Bisher hatte die LMBV auf stationäre Bekalkungsanlagen gesetzt. Doch damit erreiche man nicht alle Areale der Seen, sagte Bergamtschef Hans-Georg Thiem. Ein Beispiel sei der Senftenberger See, ein DDR-Ferienparadies, in dem es noch immer leicht saure Areale gebe. Auch das Wasser von 17 Seen der Lausitzer Kette sei noch sauer. So hat die LMBV zu den elf Schiffen von Fremdfirmen, die im Seenland unterwegs sind, endlich sein eigenes Kalkschiff angeschafft.
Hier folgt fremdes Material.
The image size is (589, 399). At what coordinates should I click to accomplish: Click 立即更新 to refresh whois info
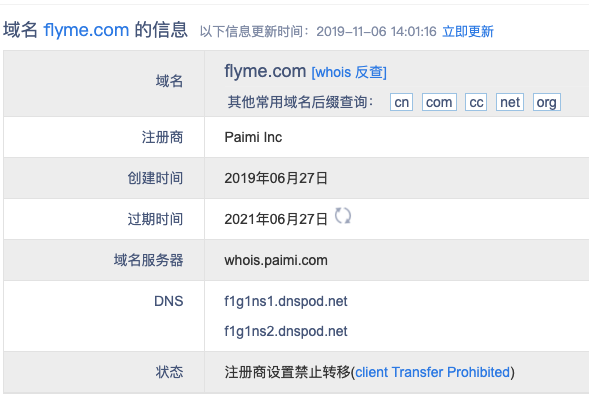468,32

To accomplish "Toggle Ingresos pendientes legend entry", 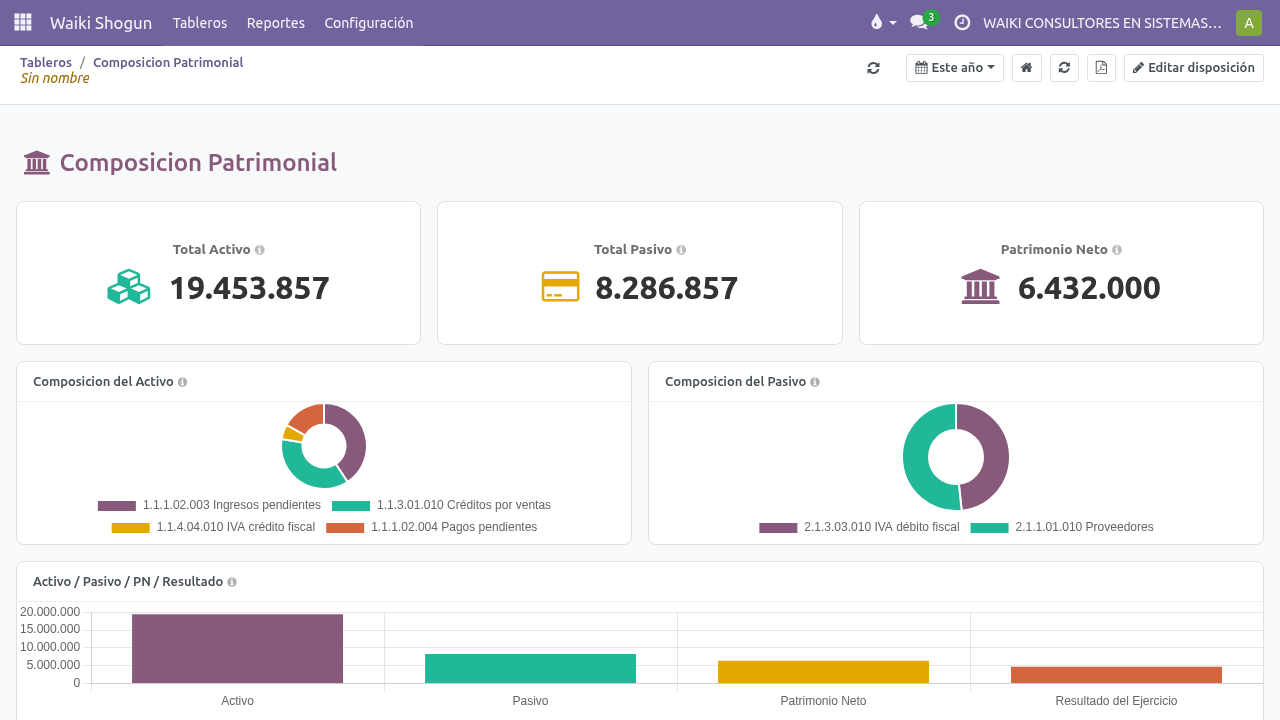I will tap(209, 505).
Ein Hightechprodukt, das für höchste Effizienz steht. 1,935 Millionen Euro hat es gekostet - eine Investition in die Zukunft, denn bis das Lausitzer Seenland vollendet sei, rechnet Thiem noch mit 25 Jahren.

Wie das aussieht, zeigt sich schon heute im nahen Geierswalde - an der Marina unterhalb des neuen Leuchtturms drängen sich Segelboote, werben ein Hausbootverleih und das Jetski-Center um solvente Urlauber.